List every line of the listing below that contains the word "from".
[begin Data in this exercise]
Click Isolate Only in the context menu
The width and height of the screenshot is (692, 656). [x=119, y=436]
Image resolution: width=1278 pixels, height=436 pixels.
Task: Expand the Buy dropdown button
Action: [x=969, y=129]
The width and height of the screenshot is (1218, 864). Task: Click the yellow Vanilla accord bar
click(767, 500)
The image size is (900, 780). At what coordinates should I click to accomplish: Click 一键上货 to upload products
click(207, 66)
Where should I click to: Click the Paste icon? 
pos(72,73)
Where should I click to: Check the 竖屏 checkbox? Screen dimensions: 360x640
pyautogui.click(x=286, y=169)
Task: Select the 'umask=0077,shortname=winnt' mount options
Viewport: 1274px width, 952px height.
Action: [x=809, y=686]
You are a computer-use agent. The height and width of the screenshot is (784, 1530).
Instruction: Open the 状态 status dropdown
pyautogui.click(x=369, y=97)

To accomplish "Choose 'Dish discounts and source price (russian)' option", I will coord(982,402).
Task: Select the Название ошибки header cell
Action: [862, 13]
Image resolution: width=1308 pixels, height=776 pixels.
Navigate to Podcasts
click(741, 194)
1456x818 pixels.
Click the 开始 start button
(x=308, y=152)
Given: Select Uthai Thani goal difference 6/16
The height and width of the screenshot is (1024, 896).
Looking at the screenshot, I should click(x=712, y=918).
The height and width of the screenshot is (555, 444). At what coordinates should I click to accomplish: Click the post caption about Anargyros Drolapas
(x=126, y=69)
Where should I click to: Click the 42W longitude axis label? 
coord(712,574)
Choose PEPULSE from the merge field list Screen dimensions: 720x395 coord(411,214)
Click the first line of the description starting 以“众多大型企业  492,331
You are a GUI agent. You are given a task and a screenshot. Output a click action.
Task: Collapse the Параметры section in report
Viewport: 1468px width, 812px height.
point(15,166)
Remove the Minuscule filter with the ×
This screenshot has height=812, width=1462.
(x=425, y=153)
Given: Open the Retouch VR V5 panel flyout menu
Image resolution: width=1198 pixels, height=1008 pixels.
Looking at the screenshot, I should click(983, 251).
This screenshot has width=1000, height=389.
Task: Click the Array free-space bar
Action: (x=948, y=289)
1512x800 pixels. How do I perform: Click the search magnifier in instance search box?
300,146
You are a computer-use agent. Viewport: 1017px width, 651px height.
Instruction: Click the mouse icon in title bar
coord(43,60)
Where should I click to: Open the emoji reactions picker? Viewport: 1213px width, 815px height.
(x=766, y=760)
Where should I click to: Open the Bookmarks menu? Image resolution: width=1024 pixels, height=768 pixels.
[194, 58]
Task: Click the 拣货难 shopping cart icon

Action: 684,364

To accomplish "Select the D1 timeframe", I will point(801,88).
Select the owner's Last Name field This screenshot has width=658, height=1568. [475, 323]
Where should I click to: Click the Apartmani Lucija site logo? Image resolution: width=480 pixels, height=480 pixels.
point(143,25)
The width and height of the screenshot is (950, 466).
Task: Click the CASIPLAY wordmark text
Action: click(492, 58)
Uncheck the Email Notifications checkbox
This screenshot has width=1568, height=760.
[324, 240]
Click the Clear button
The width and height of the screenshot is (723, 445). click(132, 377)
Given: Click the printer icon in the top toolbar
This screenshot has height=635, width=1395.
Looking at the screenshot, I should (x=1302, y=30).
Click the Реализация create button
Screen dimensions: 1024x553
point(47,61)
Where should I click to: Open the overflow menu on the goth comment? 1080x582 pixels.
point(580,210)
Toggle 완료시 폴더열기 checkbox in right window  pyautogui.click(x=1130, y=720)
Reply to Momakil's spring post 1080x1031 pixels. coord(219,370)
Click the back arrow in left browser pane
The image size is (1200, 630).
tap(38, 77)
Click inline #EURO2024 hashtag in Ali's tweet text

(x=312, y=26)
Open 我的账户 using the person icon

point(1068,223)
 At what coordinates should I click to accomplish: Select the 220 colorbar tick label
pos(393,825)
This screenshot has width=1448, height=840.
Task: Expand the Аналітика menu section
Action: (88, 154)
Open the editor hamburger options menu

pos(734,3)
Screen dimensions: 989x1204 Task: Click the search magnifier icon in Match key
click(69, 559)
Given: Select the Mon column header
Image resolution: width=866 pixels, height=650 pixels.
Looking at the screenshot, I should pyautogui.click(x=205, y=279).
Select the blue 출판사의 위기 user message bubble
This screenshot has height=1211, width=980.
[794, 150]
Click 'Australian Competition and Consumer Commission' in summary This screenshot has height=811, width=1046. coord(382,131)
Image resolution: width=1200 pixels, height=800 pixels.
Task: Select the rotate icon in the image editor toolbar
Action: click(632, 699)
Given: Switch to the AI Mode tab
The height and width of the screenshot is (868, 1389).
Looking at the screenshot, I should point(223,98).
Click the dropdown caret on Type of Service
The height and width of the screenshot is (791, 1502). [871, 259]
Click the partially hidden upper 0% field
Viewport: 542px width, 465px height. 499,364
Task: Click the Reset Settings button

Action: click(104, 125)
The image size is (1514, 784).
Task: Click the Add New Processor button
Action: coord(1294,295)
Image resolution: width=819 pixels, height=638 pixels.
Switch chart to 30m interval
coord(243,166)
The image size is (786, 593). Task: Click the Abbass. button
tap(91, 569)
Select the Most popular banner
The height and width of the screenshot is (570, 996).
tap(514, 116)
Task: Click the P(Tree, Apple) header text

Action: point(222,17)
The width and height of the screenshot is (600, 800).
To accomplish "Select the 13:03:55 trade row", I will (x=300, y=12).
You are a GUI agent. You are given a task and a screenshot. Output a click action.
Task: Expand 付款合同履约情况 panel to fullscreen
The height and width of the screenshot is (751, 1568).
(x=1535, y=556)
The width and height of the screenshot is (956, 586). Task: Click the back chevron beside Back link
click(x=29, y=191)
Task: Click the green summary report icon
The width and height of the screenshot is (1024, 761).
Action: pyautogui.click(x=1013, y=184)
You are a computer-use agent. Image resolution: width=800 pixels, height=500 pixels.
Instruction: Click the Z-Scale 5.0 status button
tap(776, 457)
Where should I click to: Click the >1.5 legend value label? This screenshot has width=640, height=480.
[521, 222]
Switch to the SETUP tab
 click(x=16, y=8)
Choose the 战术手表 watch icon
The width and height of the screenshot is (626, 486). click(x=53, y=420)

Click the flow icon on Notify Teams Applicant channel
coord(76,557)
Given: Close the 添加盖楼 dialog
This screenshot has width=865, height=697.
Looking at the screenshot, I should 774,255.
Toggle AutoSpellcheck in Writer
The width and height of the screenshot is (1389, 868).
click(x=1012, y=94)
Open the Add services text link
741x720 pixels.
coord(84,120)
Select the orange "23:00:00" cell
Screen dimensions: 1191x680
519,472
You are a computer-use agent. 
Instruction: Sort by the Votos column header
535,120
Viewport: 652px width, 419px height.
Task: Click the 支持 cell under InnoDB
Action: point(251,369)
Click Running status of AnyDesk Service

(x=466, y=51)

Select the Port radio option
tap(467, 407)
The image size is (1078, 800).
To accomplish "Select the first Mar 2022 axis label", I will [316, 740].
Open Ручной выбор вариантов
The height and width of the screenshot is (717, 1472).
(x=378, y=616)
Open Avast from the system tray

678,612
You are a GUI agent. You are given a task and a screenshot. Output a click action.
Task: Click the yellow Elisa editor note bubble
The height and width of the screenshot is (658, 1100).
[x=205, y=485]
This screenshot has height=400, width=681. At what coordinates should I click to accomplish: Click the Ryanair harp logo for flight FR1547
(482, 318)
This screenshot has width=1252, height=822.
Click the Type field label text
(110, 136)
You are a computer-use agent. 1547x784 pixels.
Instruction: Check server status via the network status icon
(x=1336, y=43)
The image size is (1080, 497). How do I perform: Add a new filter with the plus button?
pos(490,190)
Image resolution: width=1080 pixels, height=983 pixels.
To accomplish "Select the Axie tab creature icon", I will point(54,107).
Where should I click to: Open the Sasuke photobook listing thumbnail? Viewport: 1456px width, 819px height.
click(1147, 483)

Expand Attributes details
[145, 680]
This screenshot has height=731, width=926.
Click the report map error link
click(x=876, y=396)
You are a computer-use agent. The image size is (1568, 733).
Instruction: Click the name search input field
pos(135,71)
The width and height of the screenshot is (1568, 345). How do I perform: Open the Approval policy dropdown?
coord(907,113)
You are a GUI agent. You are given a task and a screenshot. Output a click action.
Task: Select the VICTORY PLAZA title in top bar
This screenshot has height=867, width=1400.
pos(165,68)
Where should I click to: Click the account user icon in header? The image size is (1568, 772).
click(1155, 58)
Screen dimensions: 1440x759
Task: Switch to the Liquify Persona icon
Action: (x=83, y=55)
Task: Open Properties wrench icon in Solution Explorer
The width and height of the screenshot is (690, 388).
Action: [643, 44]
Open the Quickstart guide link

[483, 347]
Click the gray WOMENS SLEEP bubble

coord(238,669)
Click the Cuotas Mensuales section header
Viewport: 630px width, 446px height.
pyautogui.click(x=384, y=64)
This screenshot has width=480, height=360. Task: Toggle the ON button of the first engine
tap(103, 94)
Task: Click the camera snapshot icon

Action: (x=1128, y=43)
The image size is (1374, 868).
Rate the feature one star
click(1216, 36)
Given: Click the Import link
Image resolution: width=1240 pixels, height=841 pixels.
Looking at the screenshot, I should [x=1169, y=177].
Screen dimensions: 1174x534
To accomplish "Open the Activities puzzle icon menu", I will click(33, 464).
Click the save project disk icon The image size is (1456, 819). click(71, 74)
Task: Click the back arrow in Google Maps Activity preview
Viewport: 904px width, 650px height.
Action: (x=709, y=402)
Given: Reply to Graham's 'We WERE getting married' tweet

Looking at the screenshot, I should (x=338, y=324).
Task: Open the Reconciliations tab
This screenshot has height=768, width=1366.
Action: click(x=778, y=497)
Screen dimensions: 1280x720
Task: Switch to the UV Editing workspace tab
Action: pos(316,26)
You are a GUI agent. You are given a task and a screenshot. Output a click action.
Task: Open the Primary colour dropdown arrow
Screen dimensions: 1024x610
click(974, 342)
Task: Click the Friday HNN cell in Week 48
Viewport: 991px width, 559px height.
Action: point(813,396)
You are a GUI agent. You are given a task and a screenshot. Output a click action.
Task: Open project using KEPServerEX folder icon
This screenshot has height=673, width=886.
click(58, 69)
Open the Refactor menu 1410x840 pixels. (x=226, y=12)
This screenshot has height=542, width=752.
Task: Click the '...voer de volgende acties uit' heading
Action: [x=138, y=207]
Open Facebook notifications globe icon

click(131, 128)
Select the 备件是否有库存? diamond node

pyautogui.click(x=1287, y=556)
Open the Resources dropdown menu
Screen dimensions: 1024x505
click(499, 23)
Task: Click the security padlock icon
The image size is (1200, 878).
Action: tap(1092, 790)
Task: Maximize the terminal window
[end Data in this exercise]
Solution to this task -
Choose PEPULSE from the merge field list Screen dimensions: 720x395 coord(411,214)
Open Avast from the system tray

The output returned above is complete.